HARLEQUIN syndrome is characterized by clearly demarcated unilateral facial flushing and sweating caused by an injury to the sympathetic fibers to the face.1,2  Lesions creating the characteristic finding occur along the pathway connecting the hypothalamus, intermediolateral column of the spinal cord, cervical sympathetic ganglia, and postganglionic sympathetic fibers. Most of the sudomotor and vasomotor fibers innervating the face exit the spinal cord at the T2 to T3 level and continue along both the internal and external carotids.3  Injury along this pathway leads to facial anhidrosis and a loss of sympathetically mediated vasodilatation. The “normal” appearing side is actually the injured side. The contralateral side is thought to overcompensate creating the characteristic findings.1  Upper extremity involvement implies concomitant injury to superior thoracic sympathetic ganglia.3 

The patient in the figure developed Harlequin syndrome with upper extremity flushing and diaphoresis in the postanesthesia care unit 1 h after receiving left T3 to T11 intercostal nerve blocks with 0.25% bupivacaine for postoperative analgesia for thoracoscopic resection of the left lower lobe of the lung.

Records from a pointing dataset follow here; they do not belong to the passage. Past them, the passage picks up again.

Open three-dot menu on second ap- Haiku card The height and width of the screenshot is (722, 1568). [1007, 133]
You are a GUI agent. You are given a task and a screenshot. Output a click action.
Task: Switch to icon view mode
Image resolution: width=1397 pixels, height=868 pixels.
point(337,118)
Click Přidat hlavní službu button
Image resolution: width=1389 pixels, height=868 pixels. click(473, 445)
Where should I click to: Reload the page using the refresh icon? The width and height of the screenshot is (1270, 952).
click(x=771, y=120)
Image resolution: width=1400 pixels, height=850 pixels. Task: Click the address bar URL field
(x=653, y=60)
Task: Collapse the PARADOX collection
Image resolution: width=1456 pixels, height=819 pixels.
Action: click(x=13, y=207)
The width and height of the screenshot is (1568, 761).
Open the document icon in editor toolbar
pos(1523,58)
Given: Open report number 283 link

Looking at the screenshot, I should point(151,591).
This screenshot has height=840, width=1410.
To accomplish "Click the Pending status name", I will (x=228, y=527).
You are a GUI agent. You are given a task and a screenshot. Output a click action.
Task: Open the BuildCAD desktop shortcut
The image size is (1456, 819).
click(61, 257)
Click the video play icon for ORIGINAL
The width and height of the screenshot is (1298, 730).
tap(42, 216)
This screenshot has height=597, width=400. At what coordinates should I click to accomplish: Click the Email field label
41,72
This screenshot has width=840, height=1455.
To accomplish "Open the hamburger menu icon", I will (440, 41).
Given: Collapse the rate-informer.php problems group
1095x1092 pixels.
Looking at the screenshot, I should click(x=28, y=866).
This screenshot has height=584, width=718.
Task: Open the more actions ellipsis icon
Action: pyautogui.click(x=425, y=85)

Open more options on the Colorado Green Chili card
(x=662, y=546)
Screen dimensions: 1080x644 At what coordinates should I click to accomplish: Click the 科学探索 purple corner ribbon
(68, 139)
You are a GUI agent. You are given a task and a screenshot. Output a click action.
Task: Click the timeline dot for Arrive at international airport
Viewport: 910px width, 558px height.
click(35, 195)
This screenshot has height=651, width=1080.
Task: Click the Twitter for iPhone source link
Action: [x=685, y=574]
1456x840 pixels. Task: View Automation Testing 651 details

Her vitals were at baseline, and she was neurologically intact. Her symptoms completely resolved in less than 12 h.

Harlequin syndrome may be seen after multilevel high thoracic intercostal nerve blocks. In the absence of hemodynamic instability or new neurologic findings, a central neurologic insult can be excluded, and reassurance is all that is required.3  We present this figure to educate fellow clinicians of this rare presentation of a typically benign, self-limited complication after multilevel high thoracic intercostal nerve block.

The authors declare no competing interests.